Union Decline – It’s not just in America anymore
The decline of organized labor in America’s private sector is a well-known story, but less known to Americans is how much the rest of the Anglosphere shares this trend. As the UK’s New Economist blog notes:
In Canada, union membership levels increased by 62,000 in 2006, while union density fell from 30.0% in 2005 to 29.7% in 2006. “Those in the public sector …were four times as likely as their private-sector counterparts to belong to a union (71.0% versus 17.5%)”, writes StatsCanada.
In the United States, the BLS reported in January that 12.0% percent of US employed wage and salary workers were union members in 2006, down from 12.5% a year earlier. “The union membership rate for government workers (36.2 percent) was substantially higher than for private industry workers (7.4 percent).” Less than one in twelve private sector workers are in a union! [Emphasis added.]
The latest Australian union membership data, released earlier this month, reported that the proportion of employees who were trade union members slumped from 22.4% in August 2005 to 20.3% in August 2006. By my calculations (see Excel time series), this was the largest percentage point decline since 1999.
Yesterday saw a similar trend reported in the United Kingdom.

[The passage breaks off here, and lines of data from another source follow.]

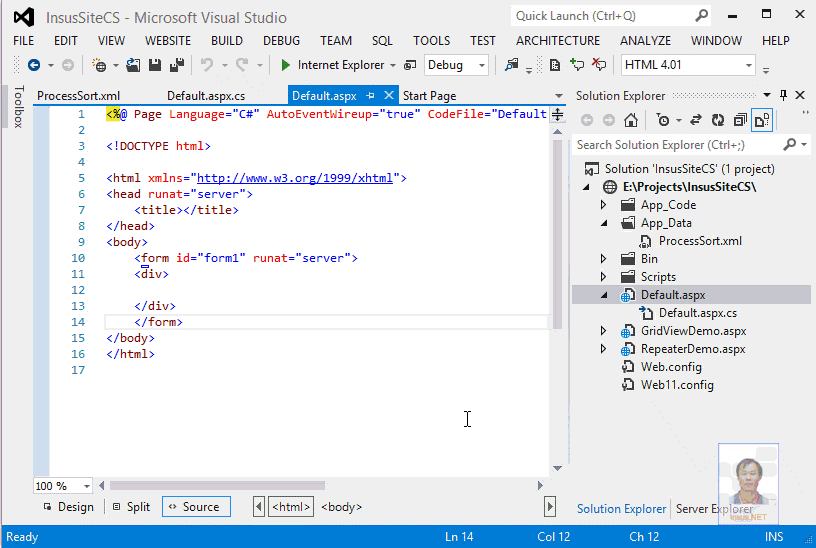Image resolution: width=816 pixels, height=548 pixels.
Task: Start debugging with the green play icon
Action: [x=285, y=65]
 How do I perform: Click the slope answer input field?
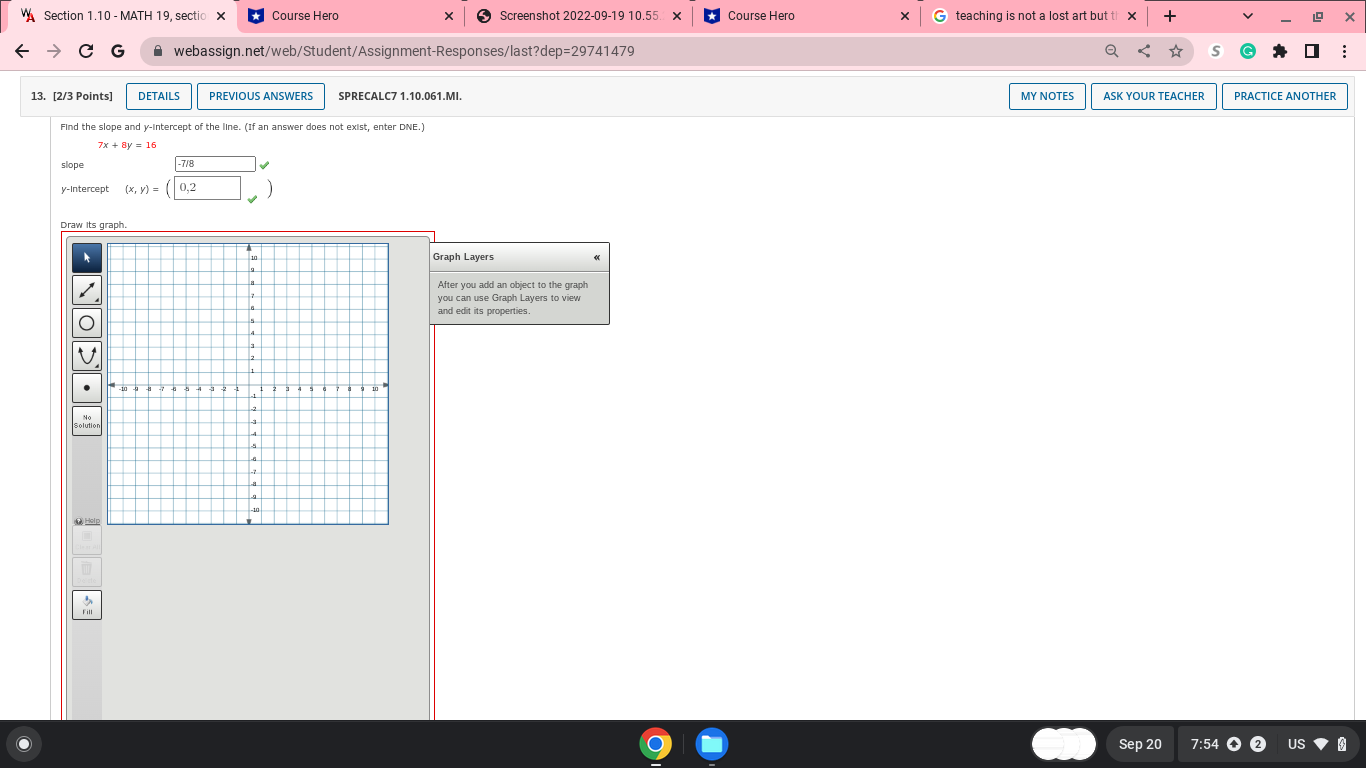[x=216, y=163]
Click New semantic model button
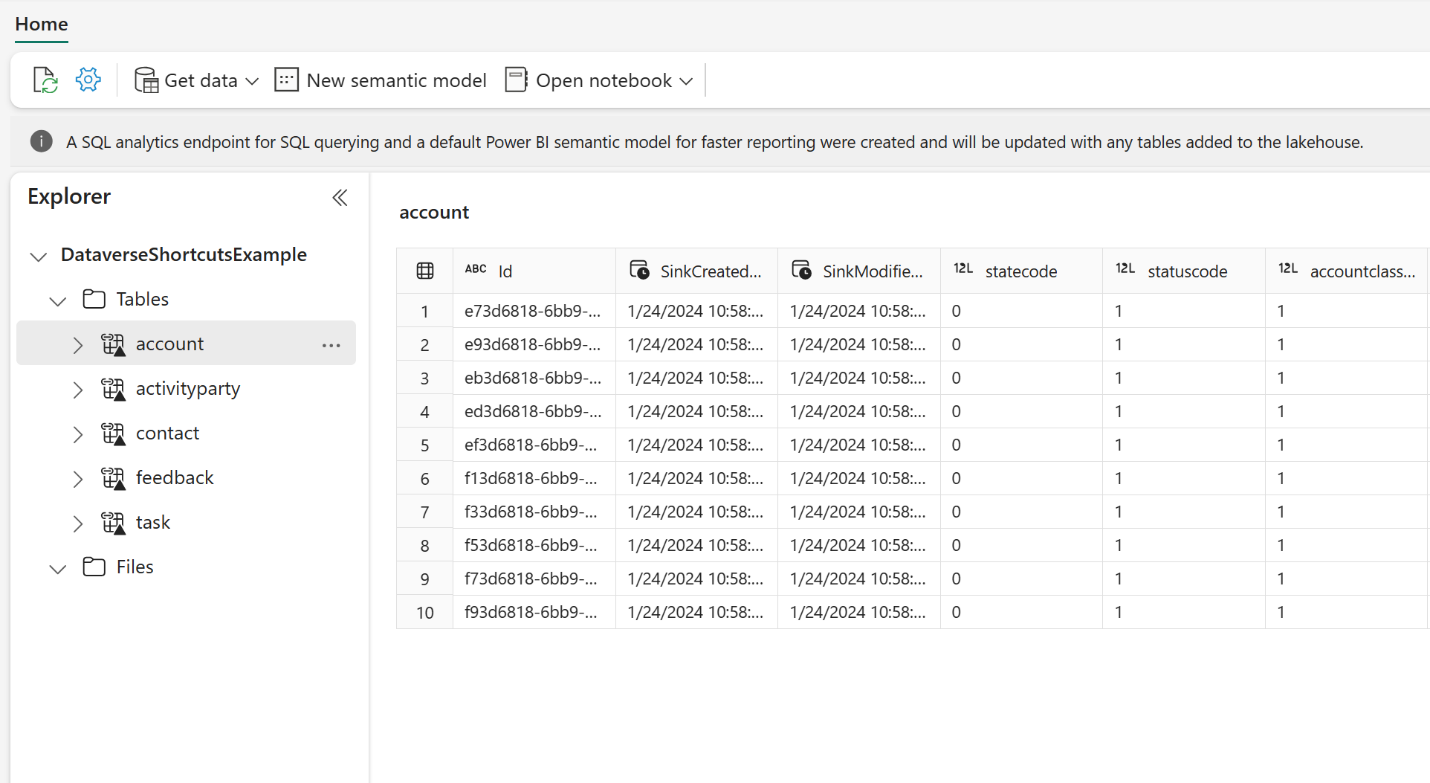 pos(381,80)
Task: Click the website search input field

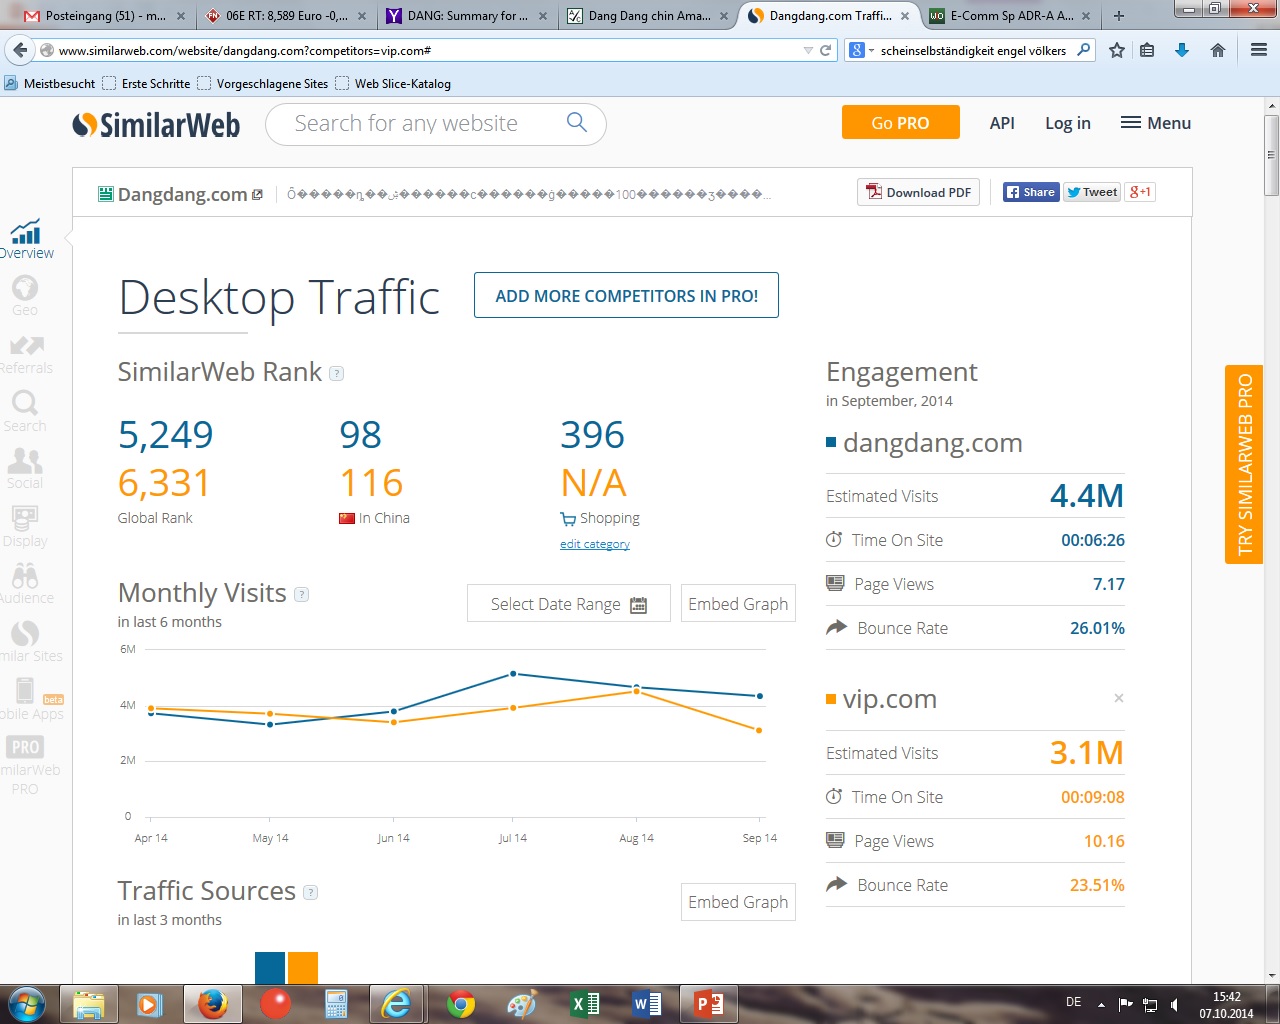Action: pos(420,124)
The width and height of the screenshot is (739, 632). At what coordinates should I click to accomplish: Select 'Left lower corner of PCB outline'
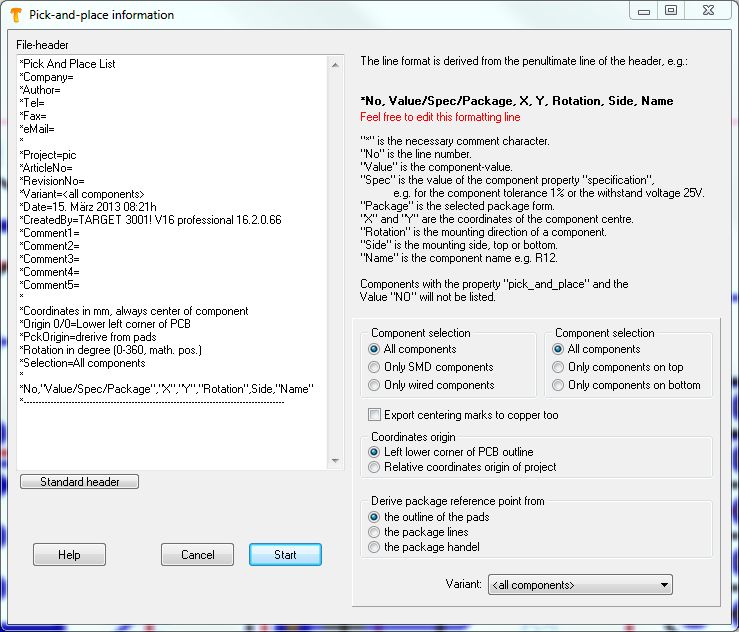(375, 452)
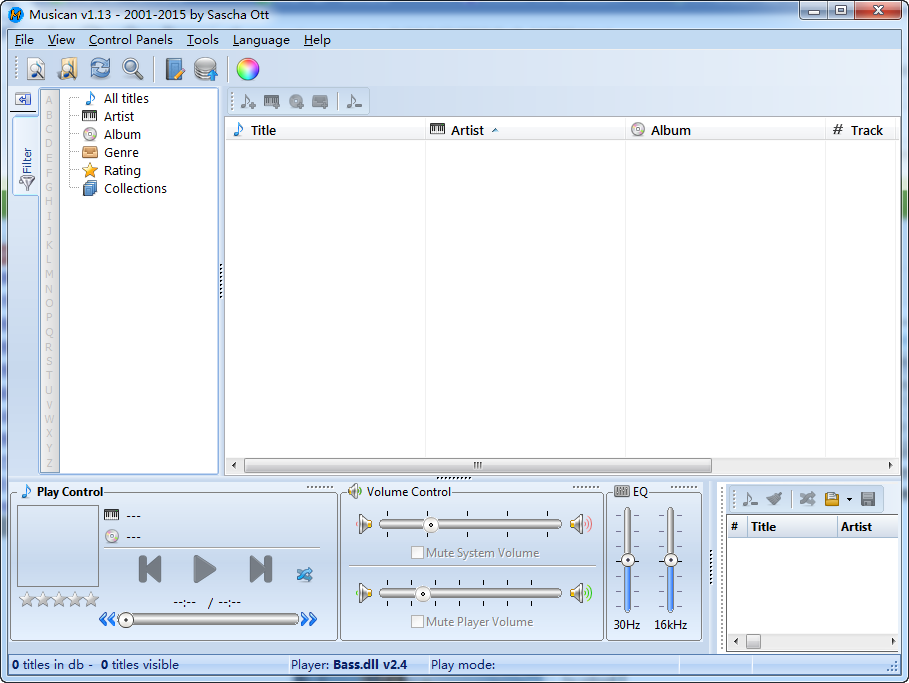Click the save playlist floppy disk icon

click(867, 499)
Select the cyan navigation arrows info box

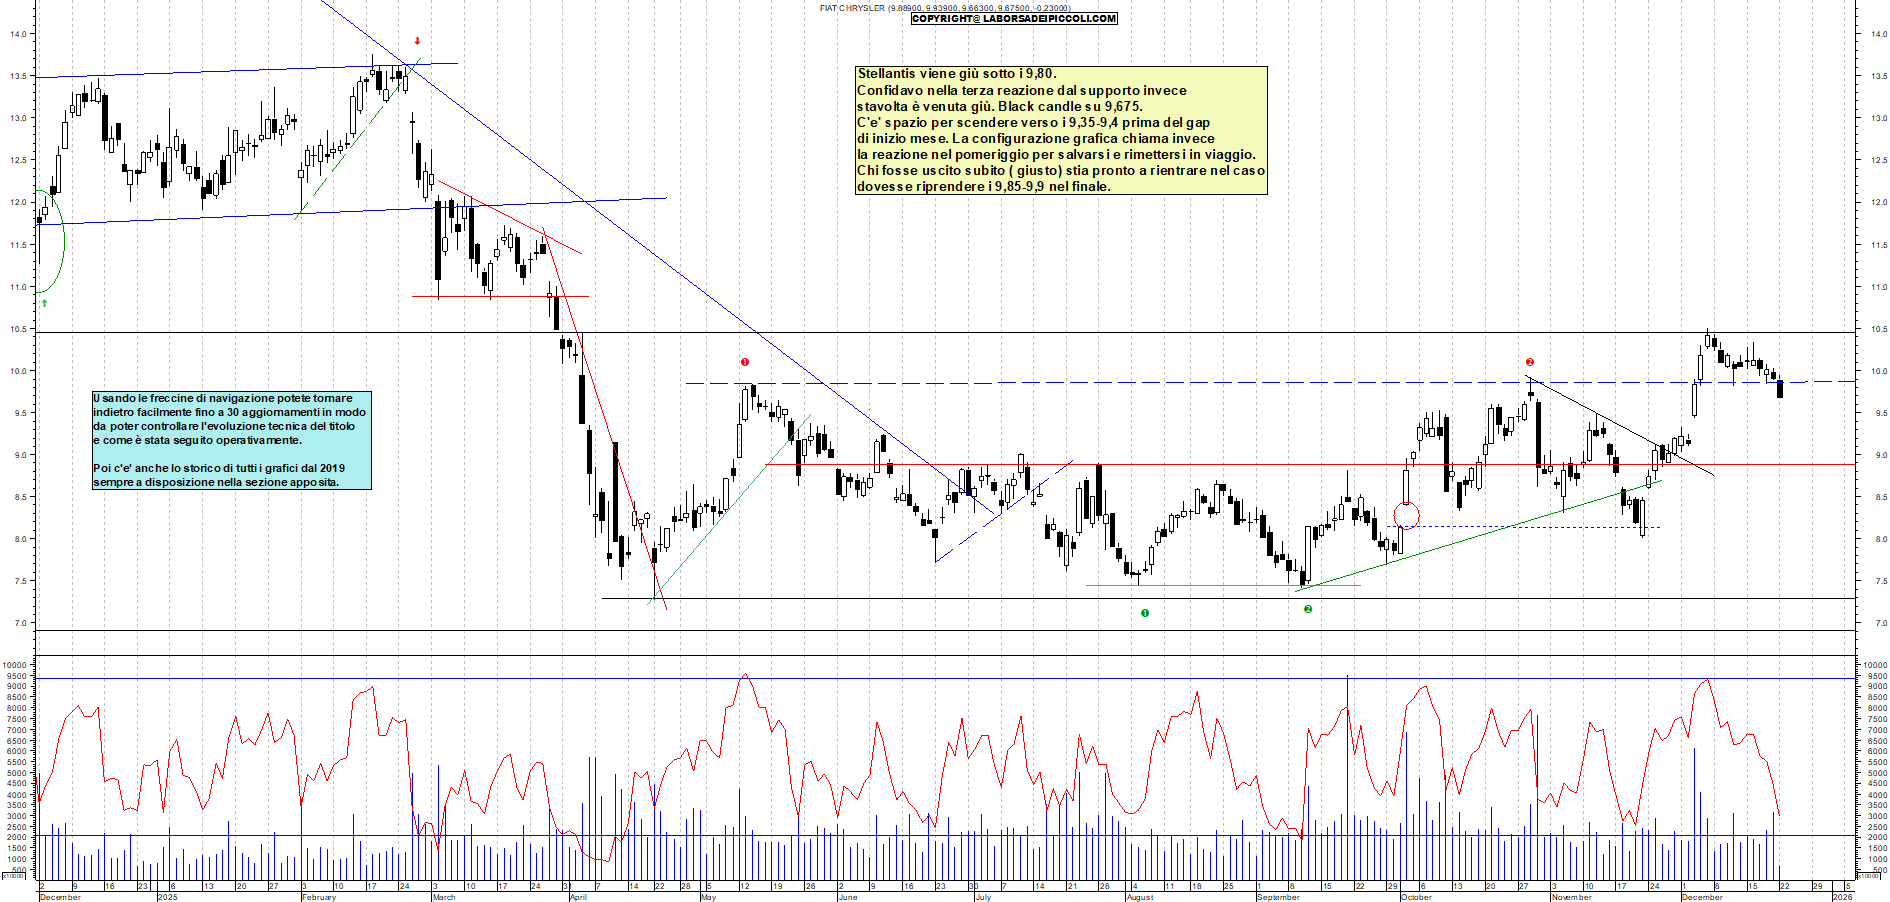[231, 440]
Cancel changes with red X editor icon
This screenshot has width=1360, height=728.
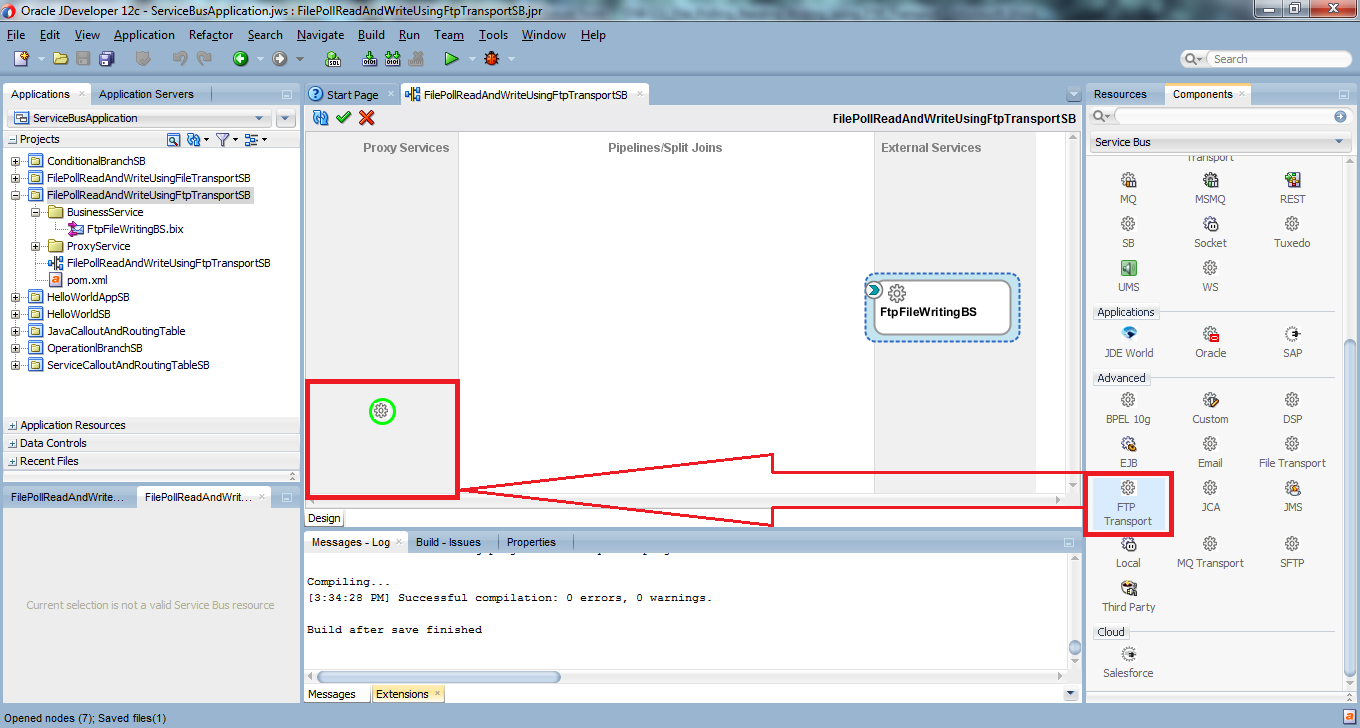367,118
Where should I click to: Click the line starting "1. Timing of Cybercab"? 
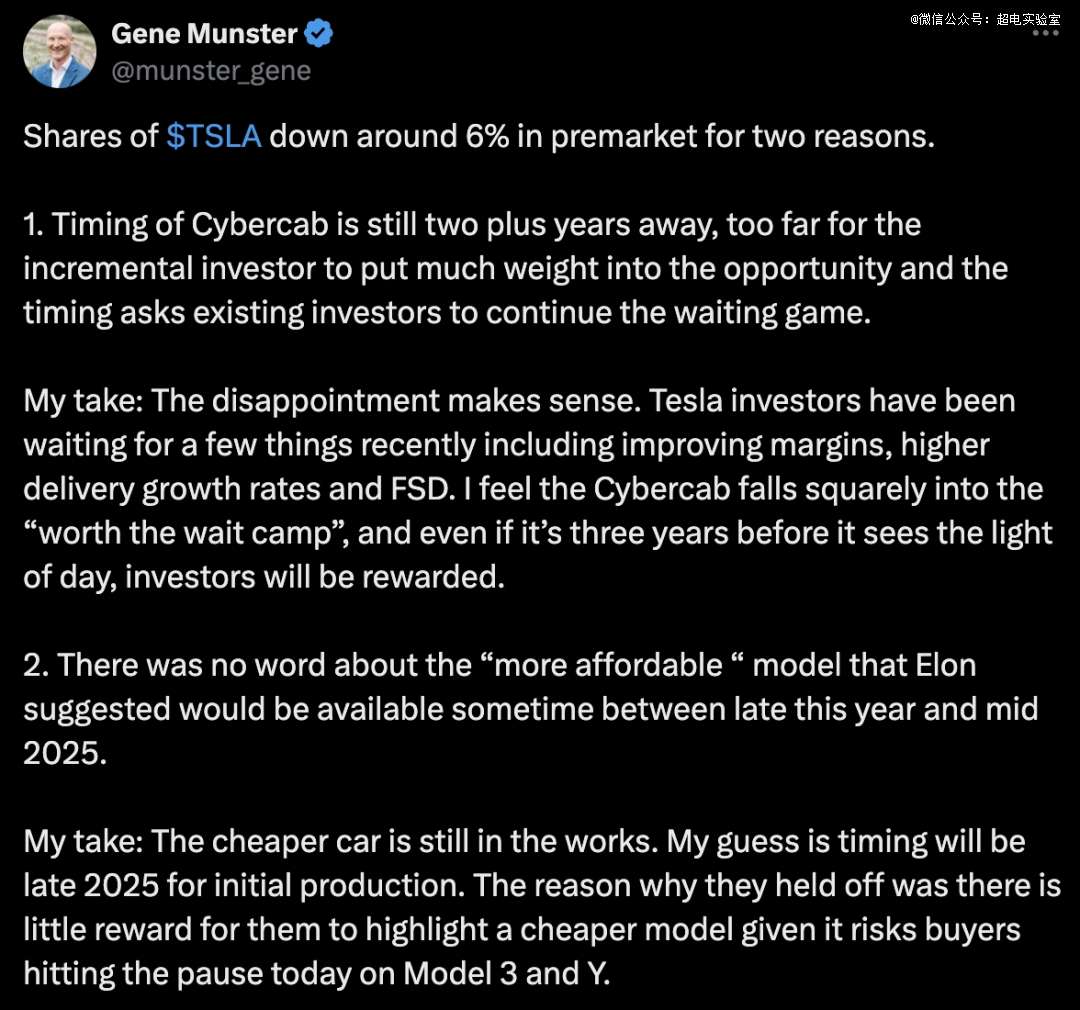472,225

According to the latest annual statistical report:
The rate of union membership (union density) for employees in the UK fell by 0.6 percentage points to 28.4 per cent in 2006, down from 29.0 per cent in 2005. This was the largest annual percentage point decline since 1998.
Another way to describe private sector union decline is labor market flexibility.
However, Britain shares another (worrying) trend with America, in that, “UK public sector union density (58.8) was again much higher than private sector (16.6%).” In other words, on both sides of the Atlantic, unions are becoming more and more concentrated in government, where the traditionally adversarial relationship between unions and management doesn’t occur. Unlike in profit-making businesses, government agency managers and their subordinates share the same goal: to get as much money from state coffers as possible. Since John Sweeney, who formerly headed the Service Employees International Union, became head of the AFL-CIO in 1995, U.S. organized labor has taken a sharp left turn — a trend that is likely to continue. (Thanks to Iain Murray for the New Economist link.)